" 'We will never surrender or retreat. If there are neither reinforcements nor relief to come to our aid we will still never surrender or retreat. If the enemy assault us, we will still never surrender or retreat and will, by God's grace, exact a terrible price for every forward step they may attempt. Hurrah for Texas and hurrah for Governor Seguin.' "
"I
told
you they understood, Juani . . . though I surely do wish we could get them out. They're too good a group of men to let die."
Every time Sawyers looked at the building he liked what he saw less and less. Open, no cover, clear fields of fire from positions inside he couldn't see much less hope to effectively engage. He had a battalion's worth of armored vehicles now—and didn't the army bitch over the costs in fuel of getting them here? But as to whether that would help or just give the guardsmen inside more profitable targets for the antitank weapons he was certain that they had . . . well, he just didn't know.
All in all he had misjudged the defenders very badly to date. Worse, he knew he had. He had never imagined that the Texans would attack to relieve that miserable old priest's mission. He had assumed that—faced with the prospect of a real attack to take back the Western Currency Facility—respect for the law would cause them to fold. Even when they had answered his demand for surrender with a defiant, and remarkably well-placed shot, he had still assumed that a real attack would break them.
He'd been so very wrong. And his men had paid the price for it.
Sawyers, it was fair to say, had suffered something of a crisis of confidence.
He had asked for air support; a couple of fighters to drop a couple of large bombs each. He'd asked and been told, in no uncertain terms, "No."
His superior at Treasury had explained, a bit. "No, the President has outright refused to drop bombs on American soil. Bad PR, you know."
Sawyers didn't buy it. He'd gone over her head to her boss. Similar story.
He'd pressed. Finally, it came out. "Commander, you can't have any air support because we do not trust them not to drop the bombs on you before flying off to San Antonio to join the Texans. It's not on the news but there have been a couple of cases of that; pilots stealing their planes and defecting. More of the bastards are faking sick to avoid flying, and the President is furious about that too. Unfortunately, she can't do much. So you're on your own."

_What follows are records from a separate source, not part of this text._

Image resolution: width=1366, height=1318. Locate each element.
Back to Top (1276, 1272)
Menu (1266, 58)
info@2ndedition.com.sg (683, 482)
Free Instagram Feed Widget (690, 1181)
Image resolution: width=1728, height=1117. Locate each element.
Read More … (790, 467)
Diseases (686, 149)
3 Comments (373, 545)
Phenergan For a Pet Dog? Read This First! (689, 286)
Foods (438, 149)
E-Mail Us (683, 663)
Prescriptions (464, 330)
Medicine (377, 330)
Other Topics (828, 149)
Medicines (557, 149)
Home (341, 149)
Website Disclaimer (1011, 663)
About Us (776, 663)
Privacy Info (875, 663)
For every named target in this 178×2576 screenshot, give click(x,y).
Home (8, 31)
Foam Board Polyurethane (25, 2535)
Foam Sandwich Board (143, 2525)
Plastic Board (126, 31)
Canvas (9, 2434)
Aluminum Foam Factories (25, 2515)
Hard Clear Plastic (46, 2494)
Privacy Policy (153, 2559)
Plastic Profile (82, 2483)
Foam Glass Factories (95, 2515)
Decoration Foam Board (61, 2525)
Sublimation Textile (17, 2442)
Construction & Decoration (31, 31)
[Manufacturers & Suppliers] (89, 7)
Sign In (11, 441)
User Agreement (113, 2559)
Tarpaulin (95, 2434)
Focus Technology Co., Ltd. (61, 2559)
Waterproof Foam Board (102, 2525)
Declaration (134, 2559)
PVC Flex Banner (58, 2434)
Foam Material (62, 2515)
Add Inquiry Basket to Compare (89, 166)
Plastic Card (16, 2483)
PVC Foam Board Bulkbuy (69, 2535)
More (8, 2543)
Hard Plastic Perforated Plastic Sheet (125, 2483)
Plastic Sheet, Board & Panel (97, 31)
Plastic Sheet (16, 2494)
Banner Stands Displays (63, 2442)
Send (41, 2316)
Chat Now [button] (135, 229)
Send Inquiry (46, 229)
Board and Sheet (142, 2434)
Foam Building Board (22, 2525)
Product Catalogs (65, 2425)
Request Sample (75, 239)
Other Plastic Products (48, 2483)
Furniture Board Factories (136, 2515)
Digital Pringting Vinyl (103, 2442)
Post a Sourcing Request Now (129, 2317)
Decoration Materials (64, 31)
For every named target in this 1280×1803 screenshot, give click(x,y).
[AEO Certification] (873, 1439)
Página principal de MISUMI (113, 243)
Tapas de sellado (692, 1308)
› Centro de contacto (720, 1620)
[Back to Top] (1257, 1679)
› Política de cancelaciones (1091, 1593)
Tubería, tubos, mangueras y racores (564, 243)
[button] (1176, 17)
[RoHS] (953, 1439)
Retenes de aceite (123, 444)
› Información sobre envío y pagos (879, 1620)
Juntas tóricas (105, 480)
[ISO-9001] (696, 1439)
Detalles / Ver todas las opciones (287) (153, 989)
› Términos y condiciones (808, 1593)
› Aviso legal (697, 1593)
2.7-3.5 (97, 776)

The fires were out at least. That much Fulton could be thankful for. There was still a godawful stench from Juarez, when the wind was just right, or just wrong. But over that the Marine Corps had no control.
Fulton made his headquarters in a now abandoned restaurant just off of Interstate 10. There, at least, he didn't have to see the sullen bitter looks the people of El Paso cast at him and his Marines.
There came a knock on his door that Fulton answered with, "Enter."
"Sir, Corporal Mendez reports."
Fulton, the commander of the 1
st
Marine Division returned the corporal's salute and then spent a few seconds studying him. He saw the beginnings of a paunch, but that was nothing unusual in a reservist. The salute had been snappy. The driver's uniform was as clean as circumstances allowed. In all, the kid made a favorable impression.
"Relax, son. The G-4 told me I ought to see you; that you had something important to say. So spill it."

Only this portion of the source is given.